UK food business could shift production to Ireland to serve EU customers

Professor Frank Barry, professor of international business and economic development, Trinity Business School

March 28th, 2019

There have been two competing narratives concerning the impact on the Irish economy of Brexit. One concerns the number of UK-based financial services firms moving to Dublin to retain access to the single market.

Hundreds of billions of assets have already been shifted out of London. A recent UK report identifies Dublin as the favoured destination, ahead of rivals such as Luxembourg, Paris, Frankfurt and Amsterdam.

The IDA recorded 55 Brexit-related investments by the beginning of this year, with more than 4,500 related jobs. And the shift from London has yet to begin in earnest.

The competing narrative relates to the agri-business industries on which so much of the rural economy depends. These industries and the agricultural jobs they support dwarf international financial services employment by a factor of five or six. About half of Irish beef and a quarter of dairy output is exported to the UK. These are the products that will attract the highest tariffs if there is a hard Brexit and the UK defaults to WTO rules. Ireland’s rural economy would be decimated.
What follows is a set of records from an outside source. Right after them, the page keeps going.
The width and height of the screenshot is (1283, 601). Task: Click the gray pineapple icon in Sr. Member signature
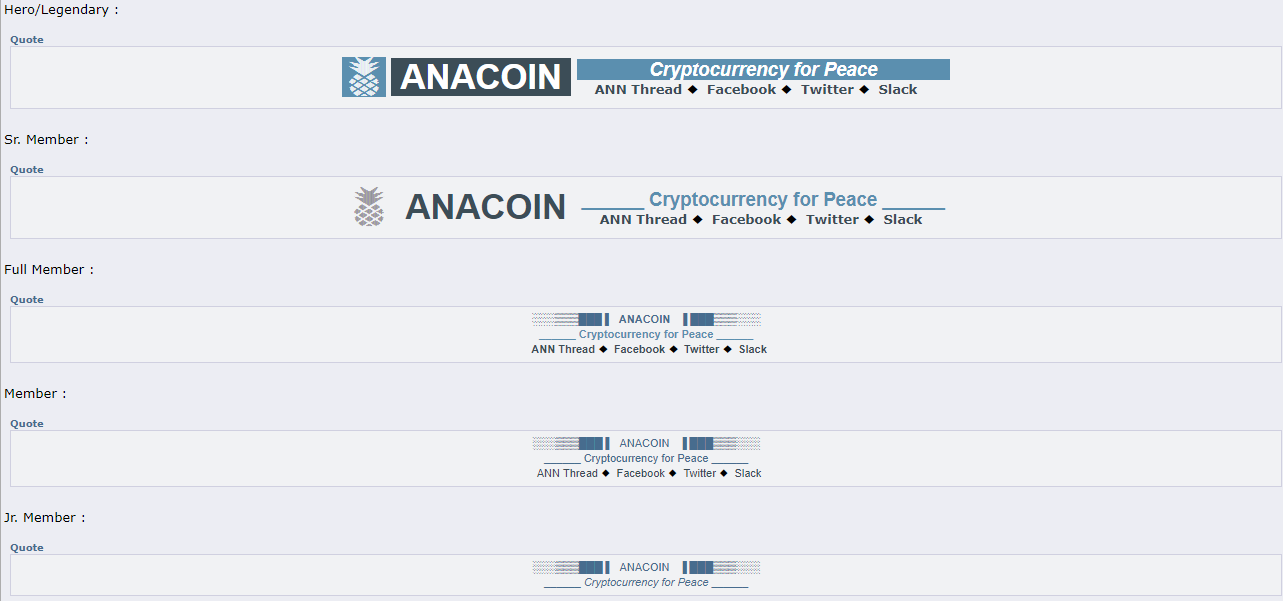[x=369, y=207]
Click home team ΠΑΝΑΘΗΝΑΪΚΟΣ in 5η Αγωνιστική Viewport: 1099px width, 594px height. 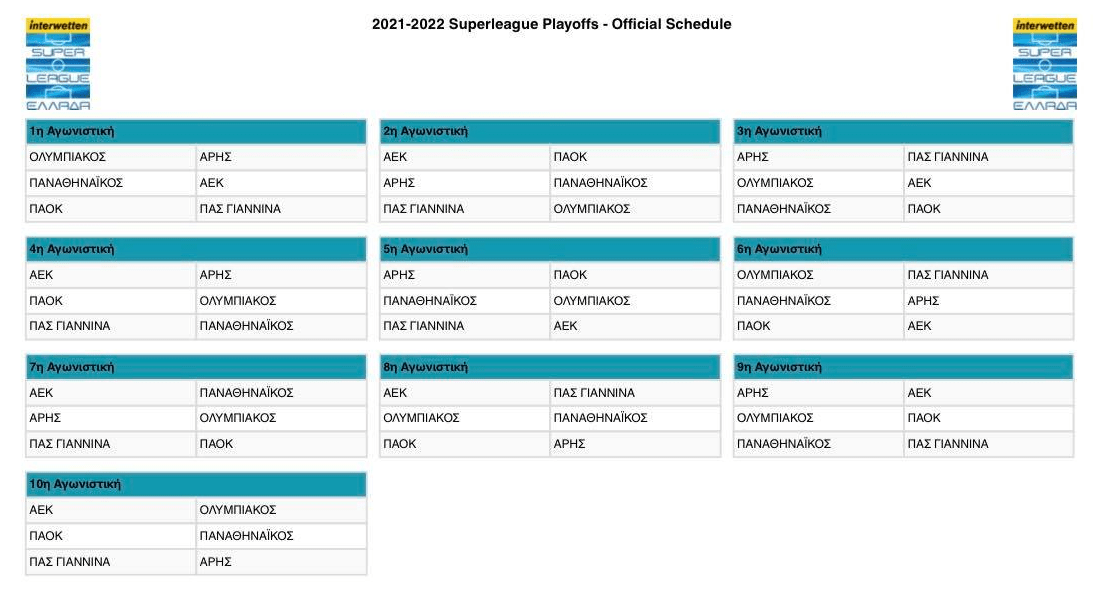click(x=430, y=301)
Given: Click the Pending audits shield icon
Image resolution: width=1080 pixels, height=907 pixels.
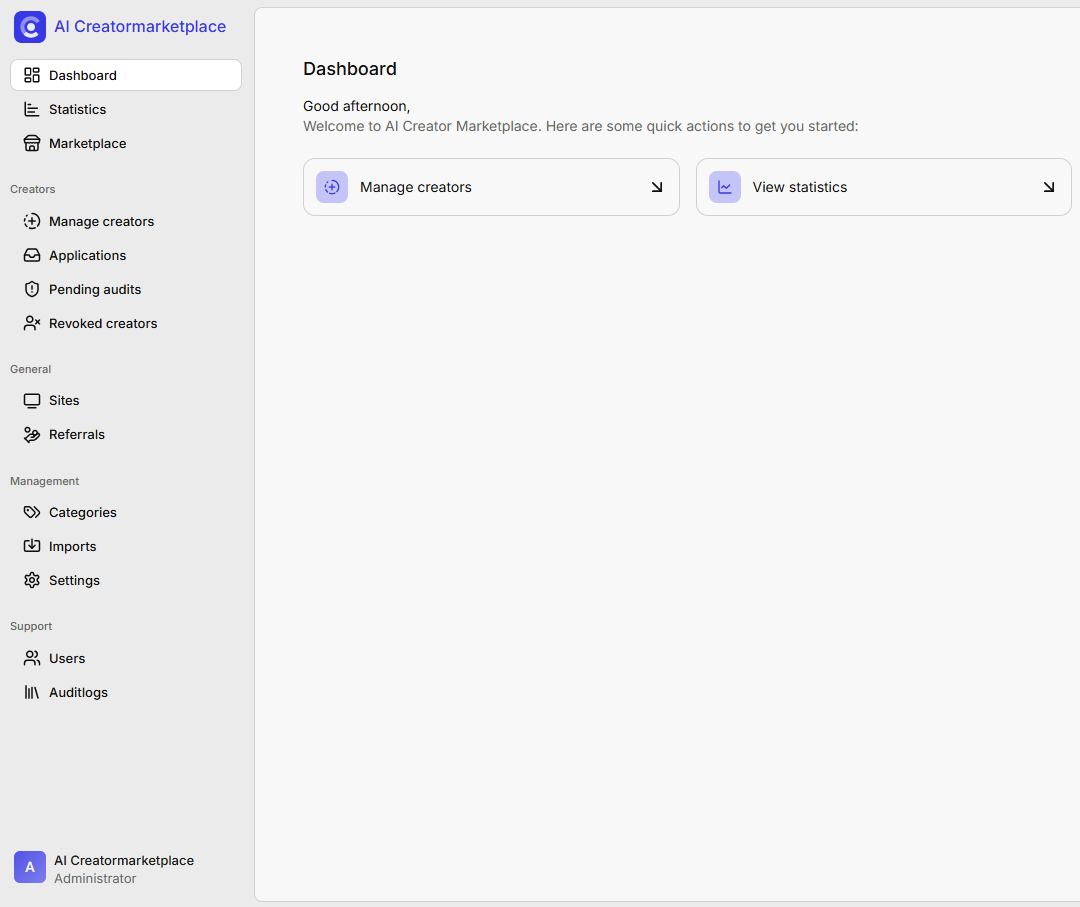Looking at the screenshot, I should point(31,289).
Who knows what would happen if Dublin were to enjoy a Brexit-related boom while the rest of the country bears the brunt of the shock? We have so far managed to avoid the anti-globalisation backlash apparent in the UK, the US and elsewhere but its one possible consequence.

A solution maybe hiding in plain sight among the financial services agri-business counterparts who will also be looking for options if they are priced out of European Union markets due to a hard Brexit.

Joint ventures

Most of the large Irish players – Kerry Group and Glanbia, ABP and Dawn Meats – already have substantial production facilities in the UK. These can be ramped up if Irish exports lose access to the British market. Other Irish firms have been taking out insurance by establishing joint ventures with UK operators.

These precautionary foreign investments mirror to a certain extent what is happening in financial services, but the flows are in the opposite direction. These moves, though they make business sense, provide no comfort to Irish farmers. The companies’ UK facilities will be processing non-Irish produce if trade barriers go up. Irish agricultural inputs will have to find new markets.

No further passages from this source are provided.